Mew, Original Poetry, Oscar Wilde

Born in 1872 , Aubrey Beardsley died in 1898. In those twenty-five years he managed to do something to art from which it has never recovered. He never went to art school, never painted a single large canvas; he was never exhibited; he was dead before his twenty-sixth birthday, and yet of all the artists of 1890s, he is the greatest influence, the most talked about, written about and examined. He was an illustrator primarily, most of his work on display in books and magazines. In a way, as much a part of literature as of art.

His first bout with tuberculosis was as a child, and he spent the rest of his life fighting it. His earliest influence was Kate Greenaway and from her style he moved on to emulate that of Bourne-Jones. However, as a teenager he developed his own, unique style and, in 1892 received his first major commission, illustrating Mallory’s Morte d’ Arthur for J. M. Dent. Over the next six years he would illustrate Oscar Wilde’s Salome , Bon Mots of Smith and Sheridan , The Rape of the Lock , Lysistrata , Volpone and A Book of Fifty Drawings , along with the Yellow Book and the Savoy magazines.

Beardsley and American writer, Henry Harland, combined their talents to found the Yellow Book . The first issue appeared in April, 1894 with Harland as the Literary Editor and Beardsley as Art Editor.
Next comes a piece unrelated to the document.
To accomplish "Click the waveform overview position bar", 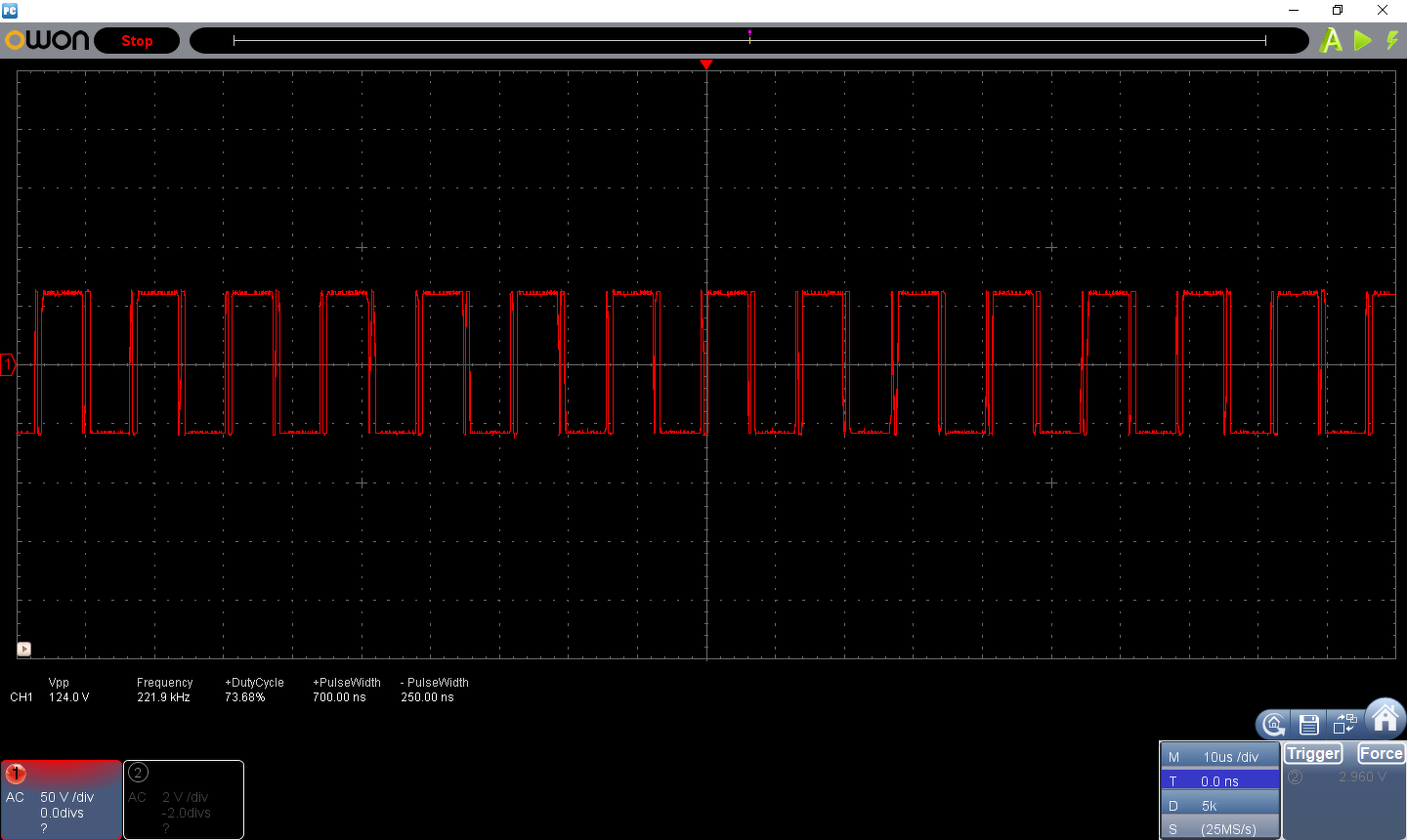I will [x=749, y=40].
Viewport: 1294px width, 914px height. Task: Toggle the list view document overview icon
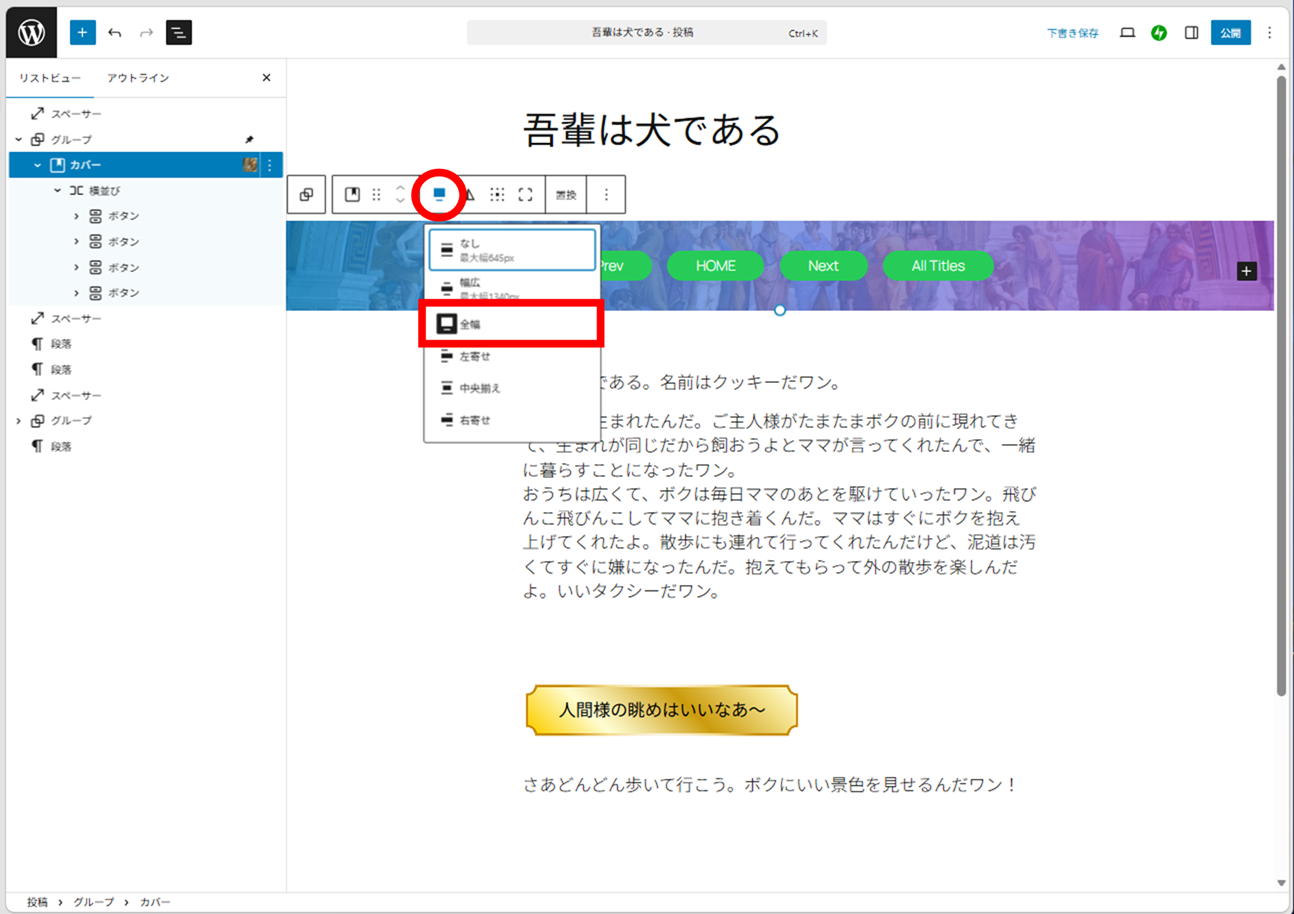(178, 33)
John Lane of the Bodley Head, who had published Oscar Wilde’s play Salome with Beardsley’s illustrations, was the publisher. The avant garde approach was highly successful, and the initial issue went through three printings to satisfy demand. The critics, as was expected, vilified both the text and the artwork, especially Beardsley’s. And Punch parodied it relentlessly. However, the public seemed to embrace it.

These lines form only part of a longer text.